Data to use:
═══

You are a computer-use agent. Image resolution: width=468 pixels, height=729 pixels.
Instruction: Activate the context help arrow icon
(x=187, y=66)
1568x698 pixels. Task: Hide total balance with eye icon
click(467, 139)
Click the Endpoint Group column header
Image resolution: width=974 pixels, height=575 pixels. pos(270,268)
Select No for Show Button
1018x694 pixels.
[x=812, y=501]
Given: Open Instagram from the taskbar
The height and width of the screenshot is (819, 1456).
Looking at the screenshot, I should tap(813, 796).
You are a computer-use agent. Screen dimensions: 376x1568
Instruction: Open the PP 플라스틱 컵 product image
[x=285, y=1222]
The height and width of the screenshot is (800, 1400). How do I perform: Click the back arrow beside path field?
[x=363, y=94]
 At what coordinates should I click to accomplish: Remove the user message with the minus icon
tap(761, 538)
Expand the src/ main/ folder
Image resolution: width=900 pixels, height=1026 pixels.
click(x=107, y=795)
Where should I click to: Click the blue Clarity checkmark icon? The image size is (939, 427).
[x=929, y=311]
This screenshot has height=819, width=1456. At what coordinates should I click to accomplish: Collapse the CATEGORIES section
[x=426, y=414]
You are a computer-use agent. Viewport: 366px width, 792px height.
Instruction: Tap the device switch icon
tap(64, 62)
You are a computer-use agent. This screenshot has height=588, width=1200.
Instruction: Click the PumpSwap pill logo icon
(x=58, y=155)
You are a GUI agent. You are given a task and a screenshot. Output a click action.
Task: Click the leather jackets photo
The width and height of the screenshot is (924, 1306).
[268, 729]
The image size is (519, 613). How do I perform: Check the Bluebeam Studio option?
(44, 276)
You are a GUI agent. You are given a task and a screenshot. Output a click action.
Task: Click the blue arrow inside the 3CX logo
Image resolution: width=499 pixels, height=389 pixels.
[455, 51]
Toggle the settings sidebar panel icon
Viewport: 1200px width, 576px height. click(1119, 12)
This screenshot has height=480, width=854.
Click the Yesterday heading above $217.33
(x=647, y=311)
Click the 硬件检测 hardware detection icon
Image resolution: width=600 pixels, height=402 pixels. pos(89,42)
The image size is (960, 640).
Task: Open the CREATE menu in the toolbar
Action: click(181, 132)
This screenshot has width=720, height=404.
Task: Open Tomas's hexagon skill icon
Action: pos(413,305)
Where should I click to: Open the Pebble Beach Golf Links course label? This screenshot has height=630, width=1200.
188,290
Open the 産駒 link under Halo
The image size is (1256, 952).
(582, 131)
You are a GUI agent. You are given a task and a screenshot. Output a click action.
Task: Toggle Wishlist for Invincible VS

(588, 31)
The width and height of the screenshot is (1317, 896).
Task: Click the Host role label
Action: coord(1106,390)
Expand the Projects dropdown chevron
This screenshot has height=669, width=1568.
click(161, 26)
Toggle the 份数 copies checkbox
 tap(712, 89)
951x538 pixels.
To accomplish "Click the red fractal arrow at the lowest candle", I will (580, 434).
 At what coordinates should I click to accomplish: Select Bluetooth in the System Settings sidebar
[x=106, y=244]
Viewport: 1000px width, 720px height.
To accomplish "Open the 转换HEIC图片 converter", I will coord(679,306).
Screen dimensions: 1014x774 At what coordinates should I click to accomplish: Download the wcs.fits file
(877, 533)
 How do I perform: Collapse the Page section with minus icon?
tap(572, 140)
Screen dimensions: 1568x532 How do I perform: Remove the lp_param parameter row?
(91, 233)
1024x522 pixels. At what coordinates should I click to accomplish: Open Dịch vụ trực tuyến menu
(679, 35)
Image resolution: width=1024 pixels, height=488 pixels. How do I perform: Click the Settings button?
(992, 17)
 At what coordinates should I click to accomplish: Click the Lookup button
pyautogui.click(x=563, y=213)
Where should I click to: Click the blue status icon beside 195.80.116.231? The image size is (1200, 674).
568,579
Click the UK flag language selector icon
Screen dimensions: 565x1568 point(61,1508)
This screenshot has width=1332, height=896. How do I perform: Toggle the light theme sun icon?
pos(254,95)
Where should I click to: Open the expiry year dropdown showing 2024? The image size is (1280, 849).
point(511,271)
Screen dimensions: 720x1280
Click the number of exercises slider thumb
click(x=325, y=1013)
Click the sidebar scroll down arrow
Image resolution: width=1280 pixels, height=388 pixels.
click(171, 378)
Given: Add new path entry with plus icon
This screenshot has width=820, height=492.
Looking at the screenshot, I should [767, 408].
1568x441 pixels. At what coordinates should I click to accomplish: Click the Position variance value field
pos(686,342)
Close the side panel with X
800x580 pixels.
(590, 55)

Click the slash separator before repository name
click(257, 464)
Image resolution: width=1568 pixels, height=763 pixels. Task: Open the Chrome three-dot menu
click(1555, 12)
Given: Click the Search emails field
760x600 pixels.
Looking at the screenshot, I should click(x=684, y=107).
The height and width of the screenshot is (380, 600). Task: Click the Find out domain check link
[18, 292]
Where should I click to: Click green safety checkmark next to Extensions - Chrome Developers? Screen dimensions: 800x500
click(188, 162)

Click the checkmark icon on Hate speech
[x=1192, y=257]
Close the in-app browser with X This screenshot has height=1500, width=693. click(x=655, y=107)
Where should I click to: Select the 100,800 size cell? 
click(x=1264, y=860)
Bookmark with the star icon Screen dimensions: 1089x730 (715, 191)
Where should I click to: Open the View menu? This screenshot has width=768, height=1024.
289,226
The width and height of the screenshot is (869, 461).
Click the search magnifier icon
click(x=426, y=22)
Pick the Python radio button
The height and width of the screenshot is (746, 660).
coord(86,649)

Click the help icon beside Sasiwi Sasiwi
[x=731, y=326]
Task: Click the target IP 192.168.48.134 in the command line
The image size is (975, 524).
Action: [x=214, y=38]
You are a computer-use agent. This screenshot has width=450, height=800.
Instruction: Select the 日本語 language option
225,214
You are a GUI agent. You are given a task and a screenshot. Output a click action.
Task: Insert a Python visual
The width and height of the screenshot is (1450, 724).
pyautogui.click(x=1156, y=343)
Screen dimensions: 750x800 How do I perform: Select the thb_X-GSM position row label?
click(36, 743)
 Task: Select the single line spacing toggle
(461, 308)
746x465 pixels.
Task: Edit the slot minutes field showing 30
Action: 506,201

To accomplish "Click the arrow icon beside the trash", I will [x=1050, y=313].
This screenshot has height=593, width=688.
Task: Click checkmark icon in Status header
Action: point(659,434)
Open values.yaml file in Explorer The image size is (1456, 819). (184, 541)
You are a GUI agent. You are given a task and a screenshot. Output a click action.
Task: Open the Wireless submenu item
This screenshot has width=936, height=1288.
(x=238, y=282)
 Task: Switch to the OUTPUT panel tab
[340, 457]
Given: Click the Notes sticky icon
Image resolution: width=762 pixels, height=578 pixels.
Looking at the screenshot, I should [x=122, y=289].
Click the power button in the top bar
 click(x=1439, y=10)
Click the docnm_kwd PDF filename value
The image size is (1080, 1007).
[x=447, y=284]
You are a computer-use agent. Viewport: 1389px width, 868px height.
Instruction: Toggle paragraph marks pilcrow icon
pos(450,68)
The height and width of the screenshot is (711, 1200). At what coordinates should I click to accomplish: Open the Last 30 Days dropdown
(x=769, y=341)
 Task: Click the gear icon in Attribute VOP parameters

═══

Exercise aim: Rewrite every item above, putting "screen-control agent" wherever "computer-use agent" appears and leaving everything else unchanged.

Written solution:
You are a screen-control agent. Image resolution: width=468 pixels, height=729 pixels.
Instruction: Activate the context help arrow icon
(x=187, y=66)
1568x698 pixels. Task: Hide total balance with eye icon
click(467, 139)
Click the Endpoint Group column header
Image resolution: width=974 pixels, height=575 pixels. pos(270,268)
Select No for Show Button
1018x694 pixels.
[x=812, y=501]
Given: Open Instagram from the taskbar
The height and width of the screenshot is (819, 1456).
Looking at the screenshot, I should tap(813, 796).
You are a screen-control agent. Screen dimensions: 376x1568
Instruction: Open the PP 플라스틱 컵 product image
[x=285, y=1222]
The height and width of the screenshot is (800, 1400). How do I perform: Click the back arrow beside path field?
[x=363, y=94]
 At what coordinates should I click to accomplish: Remove the user message with the minus icon
tap(761, 538)
Expand the src/ main/ folder
Image resolution: width=900 pixels, height=1026 pixels.
click(x=107, y=795)
Where should I click to: Click the blue Clarity checkmark icon? The image size is (939, 427).
[x=929, y=311]
This screenshot has height=819, width=1456. At what coordinates should I click to accomplish: Collapse the CATEGORIES section
[x=426, y=414]
You are a screen-control agent. Viewport: 366px width, 792px height.
Instruction: Tap the device switch icon
tap(64, 62)
You are a screen-control agent. This screenshot has height=588, width=1200.
Instruction: Click the PumpSwap pill logo icon
(x=58, y=155)
You are a GUI agent. You are given a task and a screenshot. Output a click action.
Task: Click the leather jackets photo
The width and height of the screenshot is (924, 1306).
[268, 729]
The image size is (519, 613). How do I perform: Check the Bluebeam Studio option?
(44, 276)
You are a GUI agent. You are given a task and a screenshot. Output a click action.
Task: Click the blue arrow inside the 3CX logo
Image resolution: width=499 pixels, height=389 pixels.
[455, 51]
Toggle the settings sidebar panel icon
Viewport: 1200px width, 576px height. click(1119, 12)
This screenshot has height=480, width=854.
Click the Yesterday heading above $217.33
(x=647, y=311)
Click the 硬件检测 hardware detection icon
Image resolution: width=600 pixels, height=402 pixels. pos(89,42)
The image size is (960, 640).
Task: Open the CREATE menu in the toolbar
Action: click(181, 132)
This screenshot has width=720, height=404.
Task: Open Tomas's hexagon skill icon
Action: pos(413,305)
Where should I click to: Open the Pebble Beach Golf Links course label? This screenshot has height=630, width=1200.
188,290
Open the 産駒 link under Halo
The image size is (1256, 952).
(582, 131)
You are a GUI agent. You are given a task and a screenshot. Output a click action.
Task: Toggle Wishlist for Invincible VS

(588, 31)
The width and height of the screenshot is (1317, 896).
Task: Click the Host role label
Action: coord(1106,390)
Expand the Projects dropdown chevron
This screenshot has height=669, width=1568.
click(161, 26)
Toggle the 份数 copies checkbox
 tap(712, 89)
951x538 pixels.
To accomplish "Click the red fractal arrow at the lowest candle", I will (580, 434).
 At what coordinates should I click to accomplish: Select Bluetooth in the System Settings sidebar
[x=106, y=244]
Viewport: 1000px width, 720px height.
To accomplish "Open the 转换HEIC图片 converter", I will coord(679,306).
Screen dimensions: 1014x774 At what coordinates should I click to accomplish: Download the wcs.fits file
(877, 533)
 How do I perform: Collapse the Page section with minus icon?
tap(572, 140)
Screen dimensions: 1568x532 How do I perform: Remove the lp_param parameter row?
(91, 233)
1024x522 pixels. At what coordinates should I click to accomplish: Open Dịch vụ trực tuyến menu
(679, 35)
Image resolution: width=1024 pixels, height=488 pixels. How do I perform: Click the Settings button?
(992, 17)
 At what coordinates should I click to accomplish: Click the Lookup button
pyautogui.click(x=563, y=213)
Where should I click to: Click the blue status icon beside 195.80.116.231? The image size is (1200, 674).
568,579
Click the UK flag language selector icon
Screen dimensions: 565x1568 point(61,1508)
This screenshot has width=1332, height=896. How do I perform: Toggle the light theme sun icon?
pos(254,95)
Where should I click to: Open the expiry year dropdown showing 2024? The image size is (1280, 849).
point(511,271)
Screen dimensions: 720x1280
Click the number of exercises slider thumb
click(x=325, y=1013)
Click the sidebar scroll down arrow
Image resolution: width=1280 pixels, height=388 pixels.
click(171, 378)
Given: Add new path entry with plus icon
This screenshot has width=820, height=492.
Looking at the screenshot, I should [767, 408].
1568x441 pixels. At what coordinates should I click to accomplish: Click the Position variance value field
pos(686,342)
Close the side panel with X
800x580 pixels.
(590, 55)

Click the slash separator before repository name
click(257, 464)
Image resolution: width=1568 pixels, height=763 pixels. Task: Open the Chrome three-dot menu
click(1555, 12)
Given: Click the Search emails field
760x600 pixels.
Looking at the screenshot, I should click(x=684, y=107).
The height and width of the screenshot is (380, 600). Task: Click the Find out domain check link
[18, 292]
Where should I click to: Click green safety checkmark next to Extensions - Chrome Developers? Screen dimensions: 800x500
click(188, 162)

Click the checkmark icon on Hate speech
[x=1192, y=257]
Close the in-app browser with X This screenshot has height=1500, width=693. click(x=655, y=107)
Where should I click to: Select the 100,800 size cell? 
click(x=1264, y=860)
Bookmark with the star icon Screen dimensions: 1089x730 (715, 191)
Where should I click to: Open the View menu? This screenshot has width=768, height=1024.
289,226
The width and height of the screenshot is (869, 461).
Click the search magnifier icon
click(x=426, y=22)
Pick the Python radio button
The height and width of the screenshot is (746, 660).
coord(86,649)

Click the help icon beside Sasiwi Sasiwi
[x=731, y=326]
Task: Click the target IP 192.168.48.134 in the command line
The image size is (975, 524).
Action: [x=214, y=38]
You are a screen-control agent. This screenshot has width=450, height=800.
Instruction: Select the 日本語 language option
225,214
You are a GUI agent. You are given a task and a screenshot. Output a click action.
Task: Insert a Python visual
The width and height of the screenshot is (1450, 724).
pyautogui.click(x=1156, y=343)
Screen dimensions: 750x800 How do I perform: Select the thb_X-GSM position row label?
click(36, 743)
 Task: Select the single line spacing toggle
(461, 308)
746x465 pixels.
Task: Edit the slot minutes field showing 30
Action: 506,201

To accomplish "Click the arrow icon beside the trash", I will [x=1050, y=313].
This screenshot has height=593, width=688.
Task: Click checkmark icon in Status header
Action: point(659,434)
Open values.yaml file in Explorer The image size is (1456, 819). (184, 541)
You are a GUI agent. You are given a task and a screenshot. Output a click action.
Task: Open the Wireless submenu item
This screenshot has width=936, height=1288.
(x=238, y=282)
 Task: Switch to the OUTPUT panel tab
[340, 457]
Given: Click the Notes sticky icon
Image resolution: width=762 pixels, height=578 pixels.
Looking at the screenshot, I should [x=122, y=289].
Click the power button in the top bar
 click(x=1439, y=10)
Click the docnm_kwd PDF filename value
The image size is (1080, 1007).
[x=447, y=284]
You are a screen-control agent. Viewport: 1389px width, 868px height.
Instruction: Toggle paragraph marks pilcrow icon
pos(450,68)
The height and width of the screenshot is (711, 1200). At what coordinates should I click to accomplish: Open the Last 30 Days dropdown
(x=769, y=341)
 Task: Click the gear icon in Attribute VOP parameters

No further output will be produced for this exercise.